We study comparison sorting in the evolving data model [AKMU11], where the true total order changes while the sorting algorithm is processing the input. More precisely, each comparison operation of the algorithm is followed by a sequence of evolution steps, where an evolution step perturbs the rank of a random item by a "small" random value. The goal is to maintain an ordering that remains close to the true order over time. Previous works have analyzed adaptations of classic sorting algorithms, assuming that an evolution step changes the rank of an item by just one, and that a fixed constant number $b$ of evolution steps take place between two comparisons. In fact, the only previous result achieving optimal $O(n)$ total deviation from the true order, where $n$ is the number of items, applies just for $b=1$ [BDEGJ18]. We analyze a very simple sorting algorithm suggested in [M14], which samples a random pair of adjacent items in each step and swaps them if they are out of order. We show that the algorithm achieves and maintains, w.h.p., optimal total deviation, $O(n)$, and optimal maximum deviation, $O(\log n)$, under very general model settings. Namely, the perturbation introduced by each evolution step follows a distribution of bounded moment generating function, and over a linear number of steps, on average the number of evolution steps between two sorting steps is bounded by an arbitrary constant. Our proof consists of a novel potential function argument that inserts "gaps" in the list of items, and a general framework which separates the analysis of sorting from that of the evolution steps, and is applicable to a variety of settings for which previous approaches do not apply. Our results settle conjectures by [AKMU11] and [M14], and provide theoretical support for the empirical evidence that simple quadratic algorithms are optimal and robust for sorting evolving data [BDEGJ18].

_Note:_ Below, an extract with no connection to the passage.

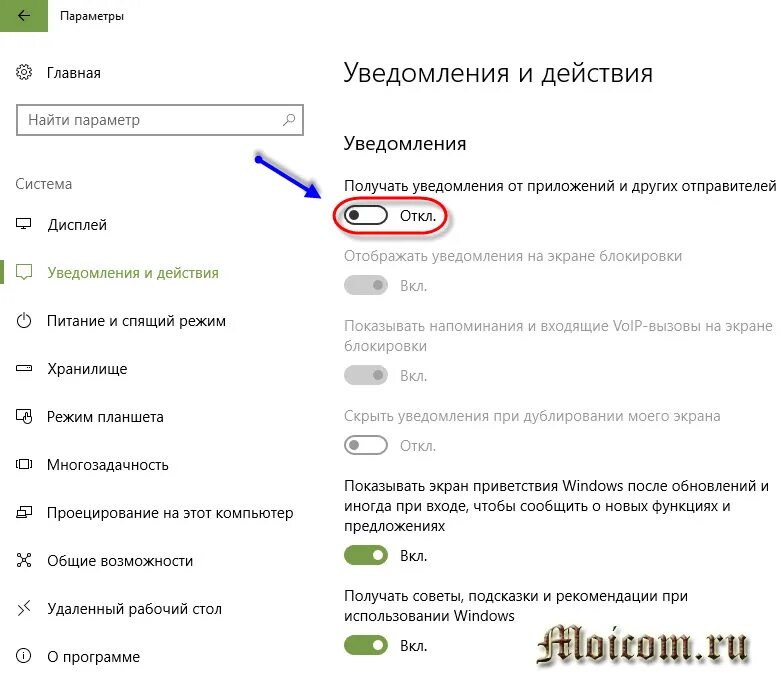The height and width of the screenshot is (690, 780).
Task: Click the back arrow button
Action: coord(23,15)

翻译：我们研究演化数据模型[AKMU11]中的比较排序问题，在该模型中，真实全序关系在排序算法处理输入时持续变化。具体而言，算法的每次比较操作后都会跟随一系列演化步骤，其中每个演化步骤以"微小"随机值扰动随机项的顺序排名。目标是维护一个随时间推移保持接近真实顺序的排序。先前研究分析了经典排序算法的适应性调整，假设演化步骤仅将项的顺序排名改变1，且两次比较之间恰好发生固定常数$b$个演化步骤。实际上，之前唯一实现最优$O(n)$总偏差（$n$为项数）的结果仅适用于$b=1$的情况[BDEGJ18]。我们分析[M14]中提出的一种极简排序算法，该算法每一步随机采样一对相邻项，若顺序错误则交换。我们证明，在非常通用的模型设置下，该算法能以高概率实现并维持最优总偏差$O(n)$和最优最大偏差$O(\log n)$。具体而言，每个演化步骤引入的扰动遵循有界矩生成函数的分布，且在线性步数内，两次排序步骤间的平均演化步骤数受任意常数限制。我们的证明包含一种新颖的势函数论证方法，通过在项列表中插入"间隙"，以及一个通用框架——该框架将排序分析与演化步骤分析相分离，适用于先前方法无法处理的多种设置。我们的结果解决了[AKMU11]与[M14]的猜想，并为简单二次算法在演化数据排序中具有最优性与鲁棒性的实证证据[BDEGJ18]提供了理论支撑。